Readers of this blog will know I am fascinated by representations of Time as a straight line. This is of course just one model, often contrasted with cyclic or circular models allegedly held by, for example, Greek, Asian, or any non-Judaeo-Christian cultures. Such binary contrasts have been rejected as simplistic by Feeney (2007:3), Goody (2006: 18) and Gould (1987) respectively. In fact in any culture we seem to operate comfortably with switchable concepts of Time. In the words of Möller and Luraghi (1995:7), ‘most people perceive time in different ways according to their context or situation, with the result that any one culture is characterised by a range of different perceptions of time.’
Charlotte Christoffersen, who is graduating this year from the Innovation Design Engineering programme at the Royal College of Art, has been investigating the different models of Time used by archetypal members of a family. It is partly motivated by her interest in intra-family communication, which she suspects is made more difficult if their models of Time are not shared. She has made a number of digital tools to ‘translate’ one kind of Time to another.

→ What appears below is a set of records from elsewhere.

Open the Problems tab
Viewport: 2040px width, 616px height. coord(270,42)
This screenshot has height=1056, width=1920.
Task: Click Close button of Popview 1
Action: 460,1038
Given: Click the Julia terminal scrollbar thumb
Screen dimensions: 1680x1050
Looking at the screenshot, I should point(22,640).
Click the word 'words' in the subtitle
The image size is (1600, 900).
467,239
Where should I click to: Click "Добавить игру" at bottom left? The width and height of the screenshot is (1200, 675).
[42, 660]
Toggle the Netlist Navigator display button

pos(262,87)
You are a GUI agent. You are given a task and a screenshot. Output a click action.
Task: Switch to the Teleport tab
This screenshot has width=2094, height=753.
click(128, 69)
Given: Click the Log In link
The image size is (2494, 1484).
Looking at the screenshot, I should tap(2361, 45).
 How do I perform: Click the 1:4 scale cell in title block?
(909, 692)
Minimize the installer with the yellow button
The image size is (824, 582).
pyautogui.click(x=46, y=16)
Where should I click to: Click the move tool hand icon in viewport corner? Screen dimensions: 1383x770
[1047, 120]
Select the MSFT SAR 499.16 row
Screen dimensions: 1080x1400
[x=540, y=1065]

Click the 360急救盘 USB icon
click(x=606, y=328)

One of the simplest but most effective is here:
Sliders (in the foreground here) alter four aspects of the model of time displayed on the screen.Operating one slider (controversially labelled masculinity / femininity!) transforms the working clock from a line to a circle, via all the stages in-between.
Feeney, D. (2007), Caesar’s Calendar: ancient time and the beginnings of history. Berkeley: Uni. California Press.
Goody, J. (2006), The Theft of History. Cambridge UK: Cambridge University Press.
Gould, S.J. (1987), Time’s Arrow, Time’s Cycle: myth and metaphor in the discovery of geological time. Cambridge MA: Harvard University Press.
Möller, A. and Luraghi, N. (1995), Time in the Writing of History: perceptions and structures. Storia della Storiografia 28. 3-15.